Two other things will reduce future subway crowding at Grand Central. The first segment of the 2nd Avenue Subway is scheduled to open in about 3 years (and is ahead of schedule). This will reduce the number of people boarding the Lexington north of 59th by at least 100,000 per day. And after the LIRR comes to GCT, Metro-North plans to reroute some trains on two lines (Hudson and New Haven) into Penn Station via tracks used today by Amtrak.
On a different topic, Metro-North and LIRR cannot easily share the same tracks because they use different 3rd rail systems. LIRR uses “under-running” 3rd rail–the 3rd rail runs under the trains’ conductive shoes which contact the top surface of the 3rd rail. M-N uses “over-running” 3rd rail, where the 3rd rail is suspended from the side and the shoes contact the bottom of the rail. Under-running 3rd rail is more common throughout the world (it’s cheaper), but many (including me) believe the over-running 3rd rail is better because it prevents ice and snow from building up on the contact surface and is more reliable in winter. (M-N generally does better in blizzards than LIRR.)

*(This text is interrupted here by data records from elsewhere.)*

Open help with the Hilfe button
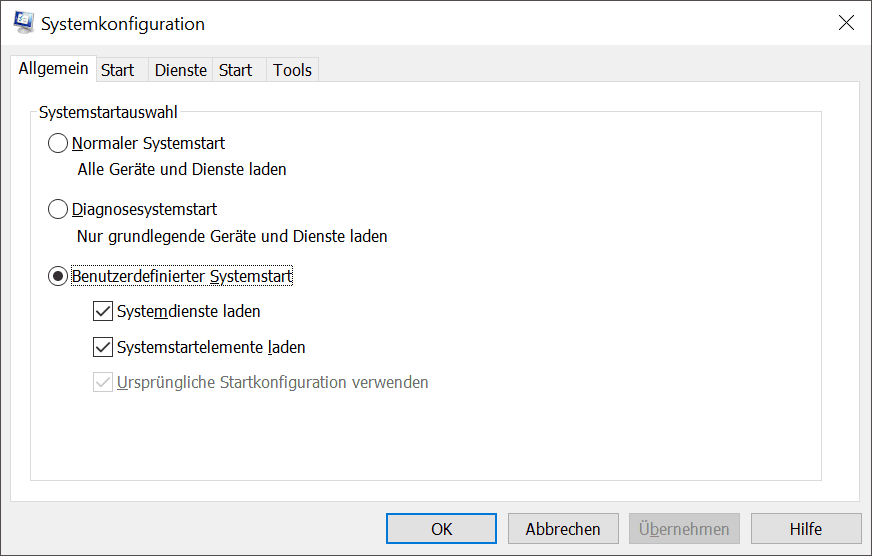872x556 pixels. [x=806, y=529]
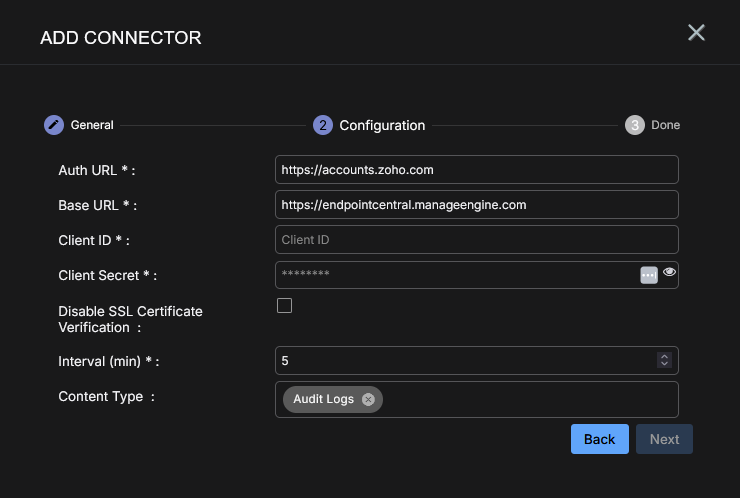Click the Base URL input field

tap(476, 205)
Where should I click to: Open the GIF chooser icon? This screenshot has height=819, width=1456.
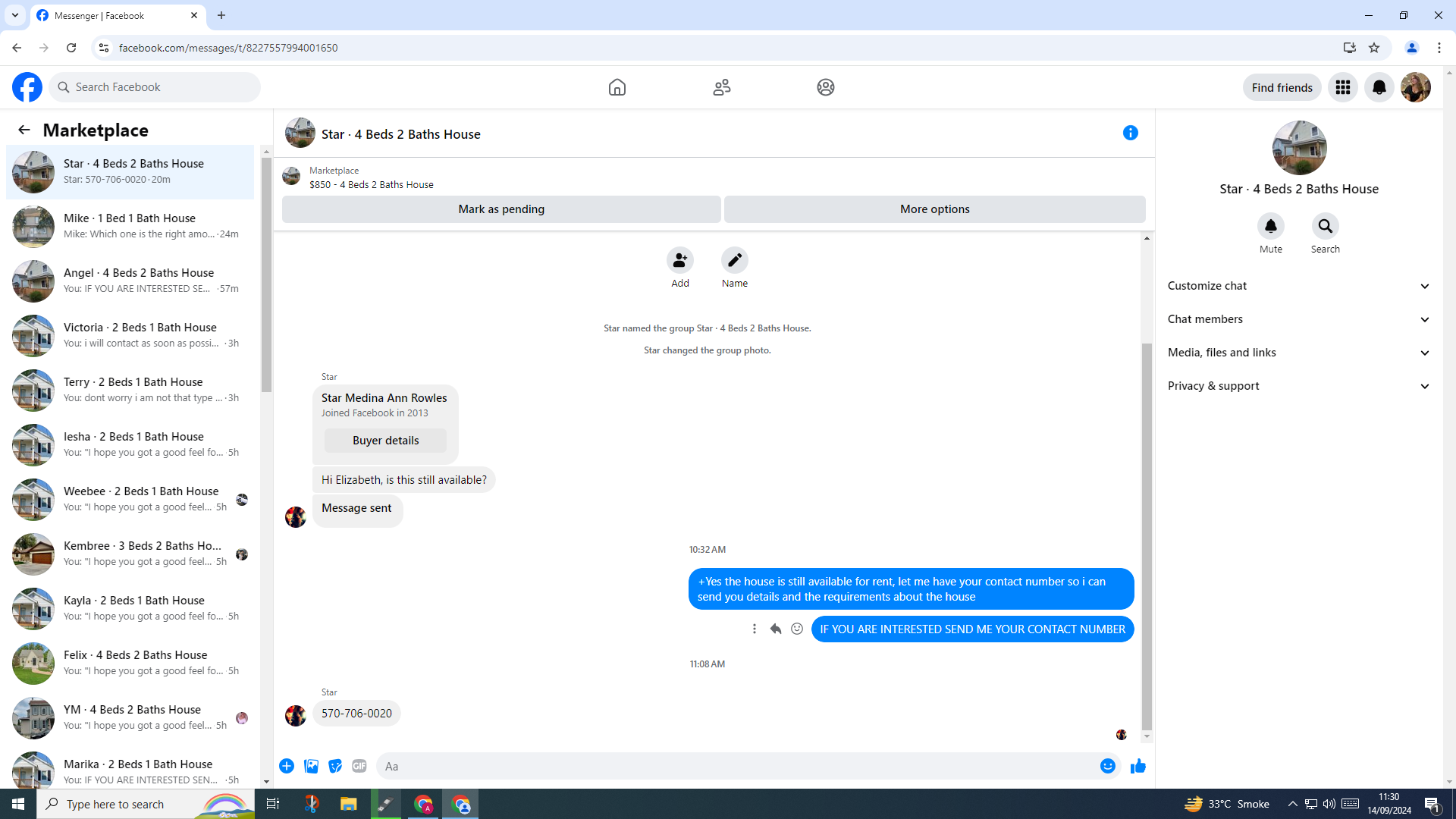pyautogui.click(x=359, y=767)
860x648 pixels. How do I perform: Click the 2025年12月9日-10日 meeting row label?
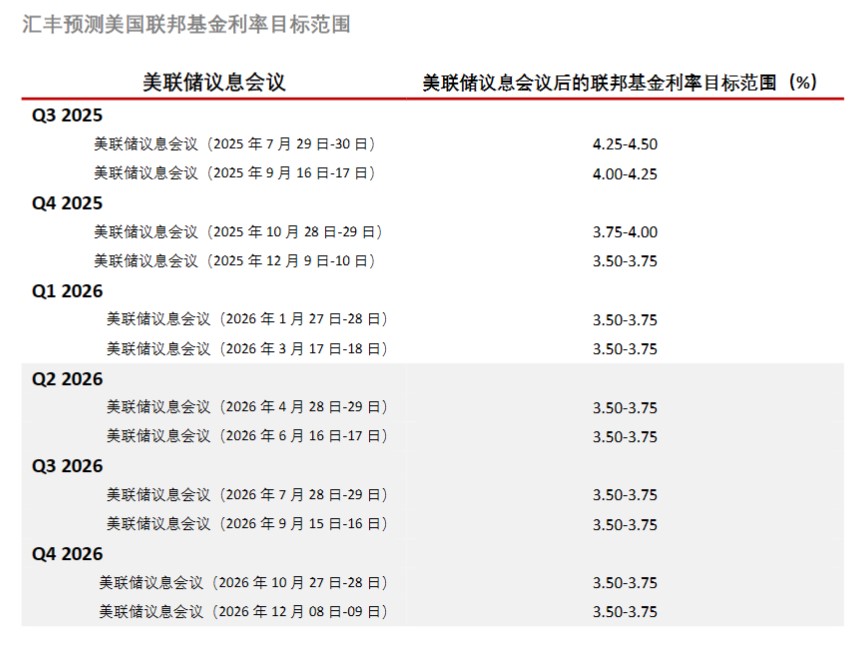pos(236,261)
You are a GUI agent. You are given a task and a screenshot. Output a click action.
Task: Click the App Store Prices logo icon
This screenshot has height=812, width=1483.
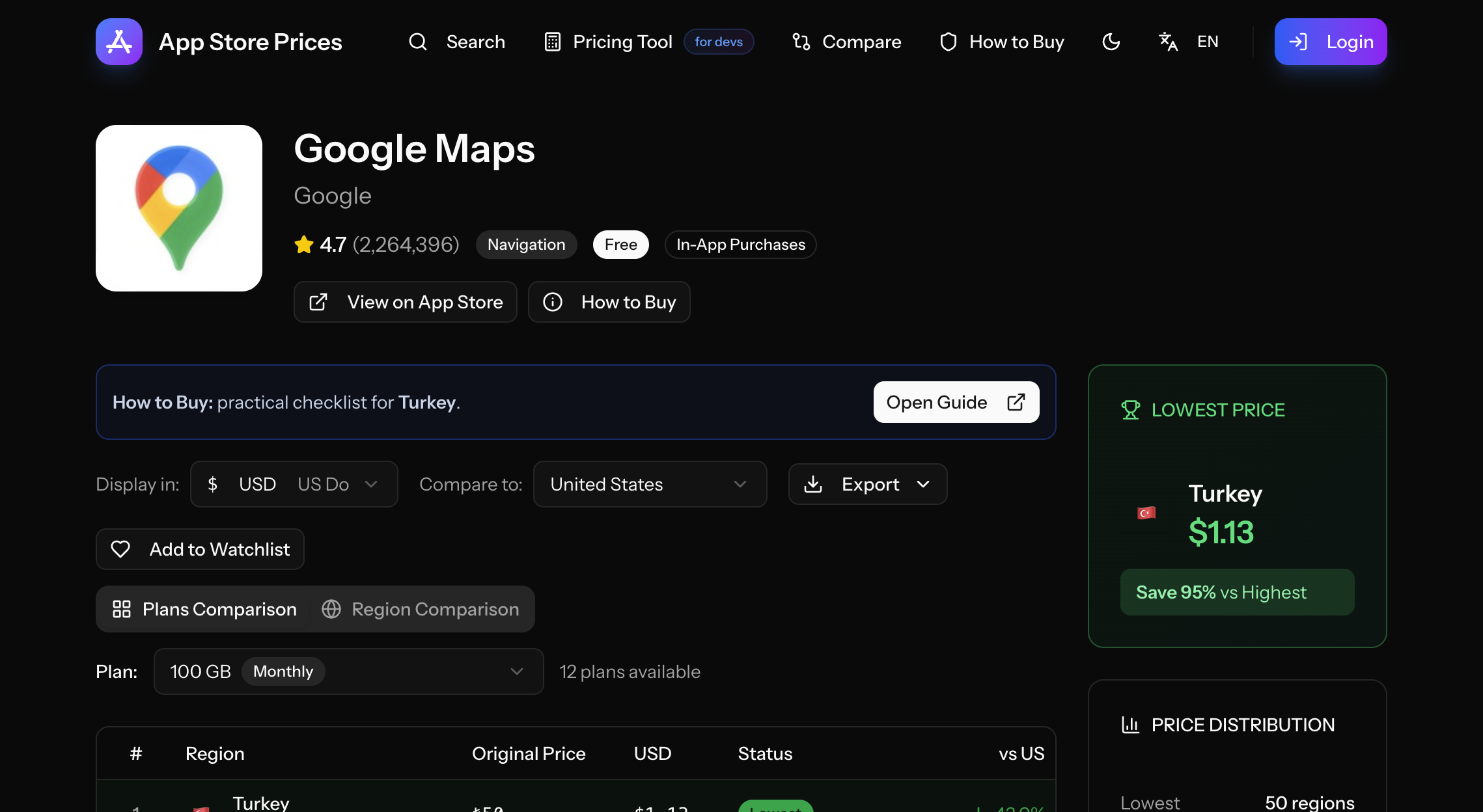coord(119,42)
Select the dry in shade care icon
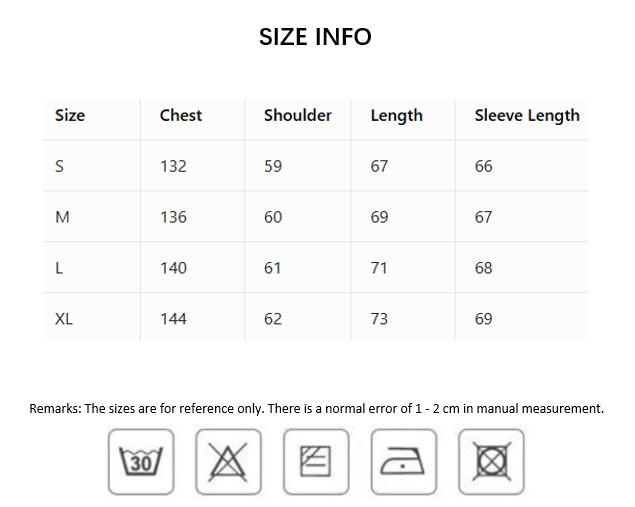Viewport: 635px width, 507px height. (316, 462)
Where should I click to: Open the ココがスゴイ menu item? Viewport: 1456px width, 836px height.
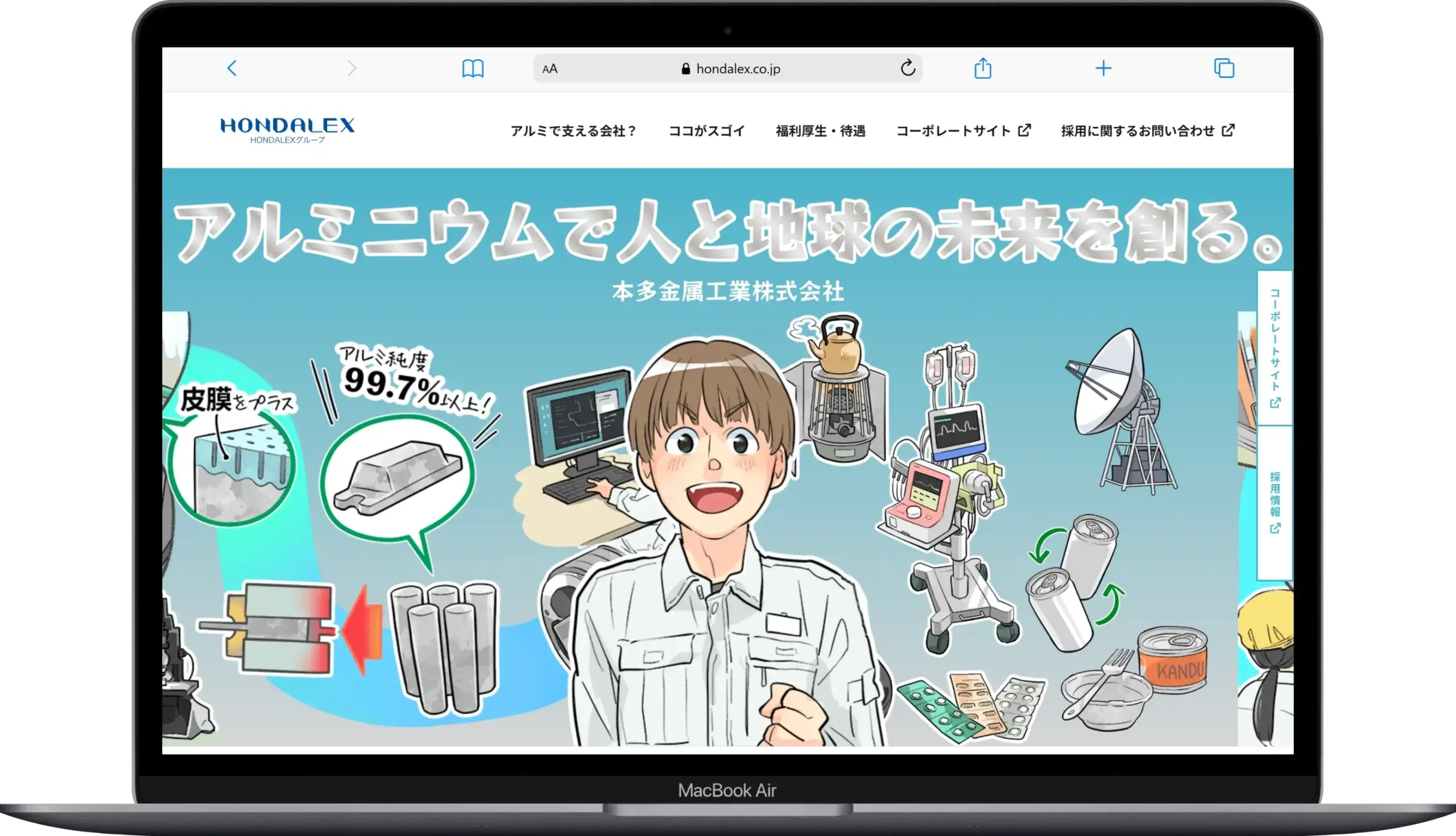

There may be a way of surmounting this 3rd rail difference. I think Amtrak’s NYC-Albany trains draw electric power from the 3rd rail at Penn Station. (I don’t think those particular locomotives have pantographs to draw power from Amtrak’s overhead wires.) Those trains then end up on Metro-North’s Hudson line, but I don’t know if they draw power from the M-N 3rd rail or if they use diesel power. (They need diesel anyway because the track between Penn Station and M-N territory is not electrified and because the electrification ends 32 miles north of Penn Station.) Even if they don’t draw power from M-N’s 3rd rail, it still means whatever shoe design they use can co-exist with M-N’s 3rd rail.
On the other hand, it’s possible that Amtrak has installed Metro-North style 3rd rail in Penn Station on some tracks. If so, that suggests that the 3rd rail problem may not be easily resolved.